In paragraaf 1 van hoofdstuk III worden na artikel 13a drie artikelen
ingevoegd, luidende:

Artikel 13b

Indien het ouderdomspensioen op grond van een verzoek als bedoeld in
artikel 16a, eerste lid, geheel of gedeeltelijk later ingaat, wordt op
het met toepassing van de artikelen 9, 9a en 13, eerste lid vastgestelde
bruto-ouderdomspensioen, dat later ingaat, op de met toepassing van
artikel 33a vastgestelde verhoging die later ingaat, en op de met
toepassing van de artikelen 10, 11 en 13, tweede lid, vastgestelde
bruto-toeslag die later ingaat, een verhoging van 6,5% toegepast per
jaar dat het ouderdomspensioen geheel of gedeeltelijk later ingaat. Deze
verhoging gaat in op de dag van de maand waarin het later ingaande
ouderdomspensioen op verzoek van de pensioengerechtigde alsnog geheel of
gedeeltelijk ingaat.

Artikel 13c

1. Indien het ouderdomspensioen op grond van een verzoek als bedoeld in
artikel 16c, eerste lid, geheel of gedeeltelijk eerder ingaat, wordt op
het op grond van de artikelen 9, 9a en 13, eerste en vierde lid,
vastgestelde bruto-ouderdomspensioen, dat eerder ingaat, en op de op
grond van artikel 33a vastgestelde verhoging, die eerder ingaat, een
procentuele korting toegepast per jaar dat het ouderdomspensioen geheel
of gedeeltelijk eerder ingaat. 

2. Het kortingspercentage, bedoeld in het eerste lid, wordt zodanig
berekend dat toepassing van dit percentage leidt tot een korting van
6,5% op het netto-ouderdomspensioen. 

3. Ter compensatie van de tot de pensioengerechtigde leeftijd te betalen
premie voor de algemene ouderdomsverzekering wordt het
bruto-ouderdomspensioen, na toepassing van de procentuele korting,
bedoeld in het eerste lid, tot de pensioengerechtigde leeftijd verhoogd
met een compensatie. 

4. De wijze van berekenen van het kortingspercentage, bedoeld in het
tweede lid, en de compensatie, bedoeld in het derde lid, wordt bij
algemene maatregel van bestuur vastgesteld. Het kortingspercentage,
bedoeld in het tweede lid, wordt bij ministeriële regeling vastgesteld.

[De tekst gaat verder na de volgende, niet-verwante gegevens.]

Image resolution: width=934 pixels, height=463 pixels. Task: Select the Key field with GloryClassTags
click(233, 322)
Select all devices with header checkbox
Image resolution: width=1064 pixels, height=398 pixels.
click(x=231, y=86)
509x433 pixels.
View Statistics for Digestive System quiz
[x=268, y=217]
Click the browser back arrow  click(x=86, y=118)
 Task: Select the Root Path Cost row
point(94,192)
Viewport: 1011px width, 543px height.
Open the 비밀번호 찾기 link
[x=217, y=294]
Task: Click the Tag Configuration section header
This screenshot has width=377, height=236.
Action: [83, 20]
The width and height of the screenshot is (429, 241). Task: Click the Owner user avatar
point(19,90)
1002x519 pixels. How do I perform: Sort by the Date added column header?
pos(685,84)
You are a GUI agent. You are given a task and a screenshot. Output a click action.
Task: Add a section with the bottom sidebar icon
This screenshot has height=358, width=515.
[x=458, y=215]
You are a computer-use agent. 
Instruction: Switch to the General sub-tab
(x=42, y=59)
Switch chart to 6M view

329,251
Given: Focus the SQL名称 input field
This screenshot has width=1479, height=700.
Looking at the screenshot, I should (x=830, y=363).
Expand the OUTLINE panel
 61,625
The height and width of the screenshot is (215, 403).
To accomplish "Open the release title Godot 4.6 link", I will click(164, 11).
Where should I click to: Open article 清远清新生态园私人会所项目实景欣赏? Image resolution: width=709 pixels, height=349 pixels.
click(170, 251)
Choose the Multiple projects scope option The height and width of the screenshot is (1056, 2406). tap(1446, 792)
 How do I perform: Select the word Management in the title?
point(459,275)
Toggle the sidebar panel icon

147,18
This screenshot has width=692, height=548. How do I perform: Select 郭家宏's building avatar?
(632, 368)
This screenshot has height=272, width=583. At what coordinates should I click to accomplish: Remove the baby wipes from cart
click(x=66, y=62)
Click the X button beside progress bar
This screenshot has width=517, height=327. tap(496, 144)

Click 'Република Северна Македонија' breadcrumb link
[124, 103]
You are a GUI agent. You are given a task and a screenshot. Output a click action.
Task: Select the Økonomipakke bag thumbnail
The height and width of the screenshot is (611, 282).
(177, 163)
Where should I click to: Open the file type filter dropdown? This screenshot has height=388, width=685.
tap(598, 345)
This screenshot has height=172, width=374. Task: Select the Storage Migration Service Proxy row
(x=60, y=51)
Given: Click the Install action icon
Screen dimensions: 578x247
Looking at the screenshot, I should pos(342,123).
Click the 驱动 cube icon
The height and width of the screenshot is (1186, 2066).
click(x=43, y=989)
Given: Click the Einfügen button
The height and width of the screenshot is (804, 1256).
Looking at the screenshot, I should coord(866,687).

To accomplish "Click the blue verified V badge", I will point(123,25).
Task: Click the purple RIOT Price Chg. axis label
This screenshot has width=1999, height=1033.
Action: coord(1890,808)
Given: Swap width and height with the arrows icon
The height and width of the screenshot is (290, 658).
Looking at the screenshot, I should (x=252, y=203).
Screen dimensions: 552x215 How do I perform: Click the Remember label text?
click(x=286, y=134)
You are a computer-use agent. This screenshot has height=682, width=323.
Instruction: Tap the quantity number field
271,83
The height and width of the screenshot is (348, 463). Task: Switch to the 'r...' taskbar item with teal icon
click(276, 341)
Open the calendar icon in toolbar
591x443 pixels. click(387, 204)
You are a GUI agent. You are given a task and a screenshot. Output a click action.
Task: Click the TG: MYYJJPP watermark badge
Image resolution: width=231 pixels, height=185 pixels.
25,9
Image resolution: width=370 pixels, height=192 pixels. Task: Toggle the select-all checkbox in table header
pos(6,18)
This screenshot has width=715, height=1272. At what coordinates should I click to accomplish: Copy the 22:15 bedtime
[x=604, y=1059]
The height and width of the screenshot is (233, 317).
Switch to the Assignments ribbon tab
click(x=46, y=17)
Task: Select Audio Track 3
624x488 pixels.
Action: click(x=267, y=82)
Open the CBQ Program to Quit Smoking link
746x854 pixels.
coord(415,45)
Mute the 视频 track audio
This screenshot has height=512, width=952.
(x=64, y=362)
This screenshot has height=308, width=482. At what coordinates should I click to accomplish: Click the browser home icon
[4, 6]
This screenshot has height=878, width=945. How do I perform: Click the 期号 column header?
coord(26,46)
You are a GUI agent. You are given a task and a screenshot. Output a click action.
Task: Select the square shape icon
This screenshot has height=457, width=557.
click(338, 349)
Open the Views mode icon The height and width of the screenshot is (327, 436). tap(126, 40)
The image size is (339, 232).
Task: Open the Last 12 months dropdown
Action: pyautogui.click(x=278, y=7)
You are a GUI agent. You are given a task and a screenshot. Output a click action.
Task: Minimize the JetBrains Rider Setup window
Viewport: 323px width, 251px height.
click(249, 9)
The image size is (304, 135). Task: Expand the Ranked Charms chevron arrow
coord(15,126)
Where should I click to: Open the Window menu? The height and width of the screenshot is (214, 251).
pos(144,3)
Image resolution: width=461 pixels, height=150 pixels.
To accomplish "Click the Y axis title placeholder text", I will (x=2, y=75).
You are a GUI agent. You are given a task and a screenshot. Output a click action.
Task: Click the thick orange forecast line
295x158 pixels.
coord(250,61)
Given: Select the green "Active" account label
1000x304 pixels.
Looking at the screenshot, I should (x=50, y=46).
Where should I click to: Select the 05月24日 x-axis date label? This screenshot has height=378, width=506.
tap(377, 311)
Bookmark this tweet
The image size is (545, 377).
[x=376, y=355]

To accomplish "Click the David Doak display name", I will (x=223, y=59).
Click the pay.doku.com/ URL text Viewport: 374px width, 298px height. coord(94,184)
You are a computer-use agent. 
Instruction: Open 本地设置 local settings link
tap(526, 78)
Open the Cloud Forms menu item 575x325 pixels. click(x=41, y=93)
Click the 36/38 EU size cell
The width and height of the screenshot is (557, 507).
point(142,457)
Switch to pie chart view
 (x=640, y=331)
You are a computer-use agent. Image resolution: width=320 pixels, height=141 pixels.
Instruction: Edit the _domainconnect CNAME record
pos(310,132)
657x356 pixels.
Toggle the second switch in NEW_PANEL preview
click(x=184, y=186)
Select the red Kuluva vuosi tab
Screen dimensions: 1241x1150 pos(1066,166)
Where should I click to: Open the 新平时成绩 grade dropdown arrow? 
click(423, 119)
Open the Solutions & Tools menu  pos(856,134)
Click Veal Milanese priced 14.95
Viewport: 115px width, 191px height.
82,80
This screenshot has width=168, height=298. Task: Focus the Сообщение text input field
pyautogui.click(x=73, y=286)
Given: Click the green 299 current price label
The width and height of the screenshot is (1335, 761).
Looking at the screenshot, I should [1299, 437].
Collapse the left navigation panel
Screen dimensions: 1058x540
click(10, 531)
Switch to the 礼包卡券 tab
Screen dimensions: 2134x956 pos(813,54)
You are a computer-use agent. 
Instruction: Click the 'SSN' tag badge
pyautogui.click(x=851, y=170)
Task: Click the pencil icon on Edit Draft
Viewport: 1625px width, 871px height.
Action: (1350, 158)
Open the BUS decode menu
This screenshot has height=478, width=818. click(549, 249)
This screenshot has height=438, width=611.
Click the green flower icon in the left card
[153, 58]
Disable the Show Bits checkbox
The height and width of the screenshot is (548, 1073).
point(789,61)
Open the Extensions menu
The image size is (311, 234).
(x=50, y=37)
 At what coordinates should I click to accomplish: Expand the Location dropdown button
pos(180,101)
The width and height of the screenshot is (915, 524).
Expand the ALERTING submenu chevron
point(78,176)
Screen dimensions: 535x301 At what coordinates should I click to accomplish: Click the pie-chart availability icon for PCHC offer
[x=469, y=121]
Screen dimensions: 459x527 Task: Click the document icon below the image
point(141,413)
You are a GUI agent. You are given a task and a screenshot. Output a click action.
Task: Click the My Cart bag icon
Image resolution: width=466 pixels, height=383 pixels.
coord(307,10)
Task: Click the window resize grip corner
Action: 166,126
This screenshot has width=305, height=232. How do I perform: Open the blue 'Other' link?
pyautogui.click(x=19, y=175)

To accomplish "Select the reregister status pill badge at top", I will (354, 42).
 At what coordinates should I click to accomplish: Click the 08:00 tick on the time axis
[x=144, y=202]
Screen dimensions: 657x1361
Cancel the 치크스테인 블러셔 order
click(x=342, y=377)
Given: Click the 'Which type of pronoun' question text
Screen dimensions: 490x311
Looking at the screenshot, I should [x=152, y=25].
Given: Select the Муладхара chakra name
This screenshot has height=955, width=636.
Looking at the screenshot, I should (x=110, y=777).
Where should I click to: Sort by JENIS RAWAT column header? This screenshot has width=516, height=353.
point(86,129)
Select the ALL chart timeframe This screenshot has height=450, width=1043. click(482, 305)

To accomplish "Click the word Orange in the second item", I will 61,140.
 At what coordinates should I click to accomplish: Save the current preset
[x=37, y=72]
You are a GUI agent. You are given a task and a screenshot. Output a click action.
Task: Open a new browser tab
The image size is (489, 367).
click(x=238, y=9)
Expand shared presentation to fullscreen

5. Een herziening van het bruto-ouderdomspensioen in verband met een
wijziging van het kortingspercentage, bedoeld in het eerste lid, of een
wijziging van de wijze van berekenen van de compensatie, bedoeld in het
derde lid, vindt plaats zonder dat dit bij beschikking is vastgesteld.

Artikel 13d

	Indien een geheel ingegaan ouderdomspensioen of een gedeeltelijk
ingegaan ouderdomspensioen als bedoeld in artikel 16a, tweede lid, op
grond van een verzoek als bedoeld in artikel 16a, derde lid, wordt
verlaagd, wordt op het met toepassing van de artikelen 9, 9a en 13,
eerste lid, vastgestelde bruto-ouderdomspensioen, dat alsnog later
ingaat, op de met toepassing van artikel 33a vastgestelde verhoging die
alsnog later ingaat, en op de met toepassing van de artikelen 10, 11 en
13, tweede lid, vastgestelde bruto-toeslag die alsnog later ingaat, een
verhoging van 6,5% toegepast per jaar dat het ouderdomspensioen alsnog
geheel of gedeeltelijk later ingaat. Deze verhoging gaat in op de dag
van de maand waarin het alsnog later ingaande ouderdomspensioen op
verzoek van de pensioengerechtigde alsnog geheel of gedeeltelijk ingaat.

H

Aan artikel 14 wordt een lid toegevoegd, luidende:

3. Het eerste en tweede lid zijn niet van toepassing op de verhoging,
bedoeld in artikel 13b.

I

Na artikel 16 worden drie artikelen ingevoegd, luidende:

Artikel 16a

1. In afwijking van artikel 16 gaat het ouderdomspensioen, met inbegrip
van de verhoging, bedoeld in artikel 33a, op verzoek van de
belanghebbende, geheel of gedeeltelijk later in. Het later ingaande
ouderdomspensioen gaat in met ingang van de dag van de maand die
overeenkomt met de dag waarop de verjaardag van de belanghebbende valt.
Het verzoek wordt ingediend bij de aanvraag, bedoeld in artikel 14.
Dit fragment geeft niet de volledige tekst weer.